Enervie-Krise ein Thema für die Hagener Politik

Die Finanzkrise beim Energieversorger Enervie wird Thema für die Hagener Politik.
Die Finanzkrise beim Energieversorger Enervie wird Thema für die Hagener Politik.
Foto: www.blossey.eu
Was wir bereits wissen
Die anhaltende Finanzkrise beim heimischen Energieversorger Enervie ruft die Hagener Politik auf den Plan. SPD und Linke möchten die künftige Strategie im Rat diskutieren.

Hagen.. Die wirtschaftlich prekäre Situation der Enervie soll zum Thema in der Hagener Politik werden. Darauf zielt ein Beschlussvorschlag von SPD und Linken ab, den die beiden Fraktionen in der nächsten Ratssitzung am 26. Februar diskutieren möchten.

„Das Unternehmen schreibt Verluste von mehr als 130 Millionen Euro“, fürchtet SPD-Ratsherr Werner König, dass den meisten Bürgern die Dramatik dieses Themas noch längst nicht bewusst sei. „Da wird Vermögen der Hagener in Höhe von mehr als 50 Millionen Euro vernichtet“, macht der Genosse deutlich, dass dieser Prozess noch größere Dimensionen als die verlustreiche Derivate-Affäre habe.
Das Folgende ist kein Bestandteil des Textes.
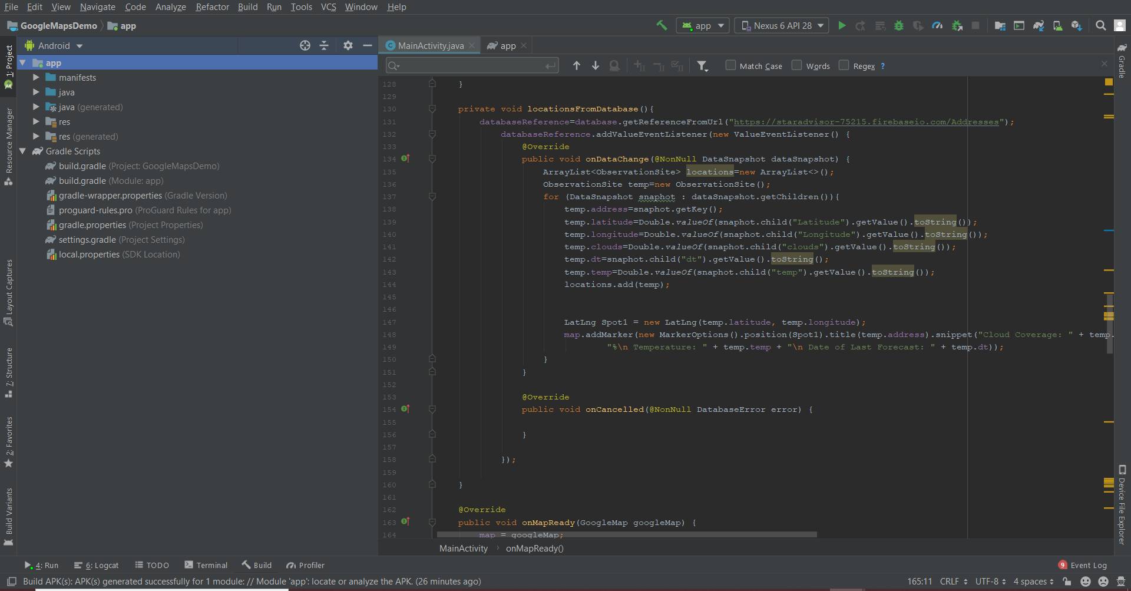The height and width of the screenshot is (591, 1131).
Task: Click the Debug app bug icon
Action: [898, 26]
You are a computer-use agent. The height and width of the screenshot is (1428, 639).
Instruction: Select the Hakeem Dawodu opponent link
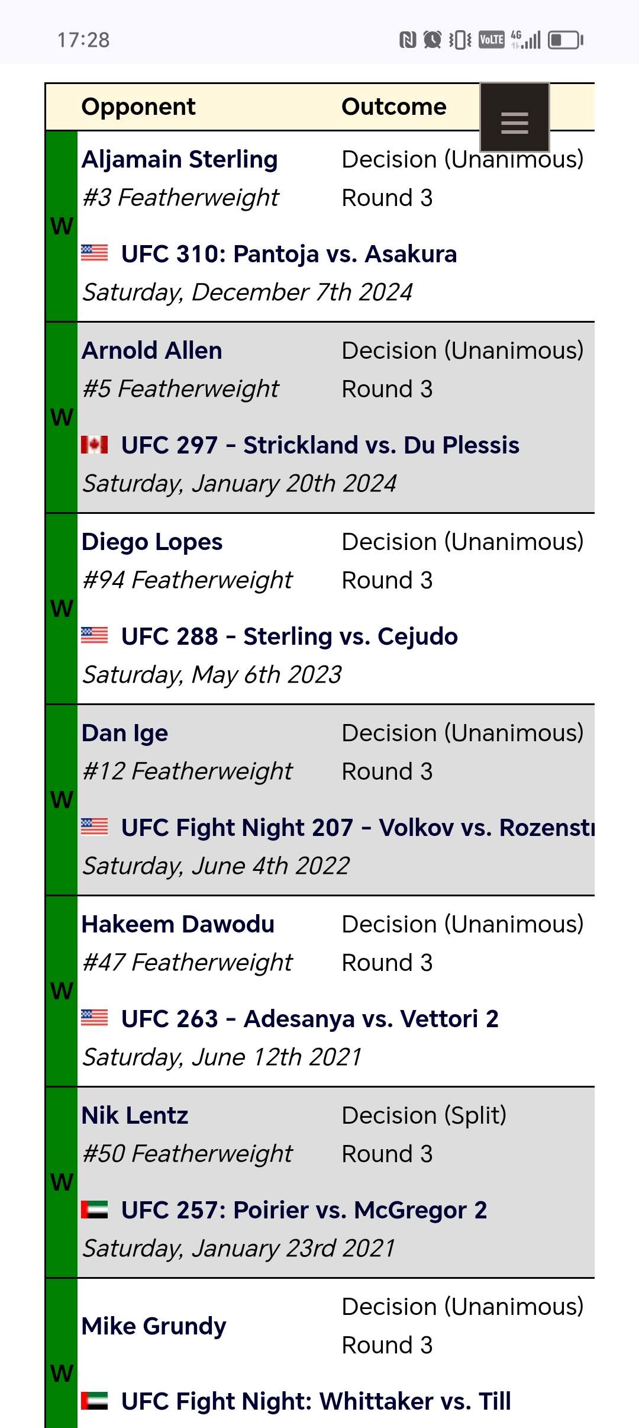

Zudem fehlten der HVG die Dividenden-Abführungen, die Zahlung der Konzessionsabgabe in zweistelliger Millionenhöhe sei fraglich und 300 Jobs stünden auf der Kippe. „Daher muss neben Vorstand und Aufsichtsrat jetzt auch die Politik Einfluss nehmen und die Stadt Hagen als Hauptaktionär ihren Gestaltungsanspruch geltend machen“, fordern König und Linken-Fraktionschef Ingo Hentschel.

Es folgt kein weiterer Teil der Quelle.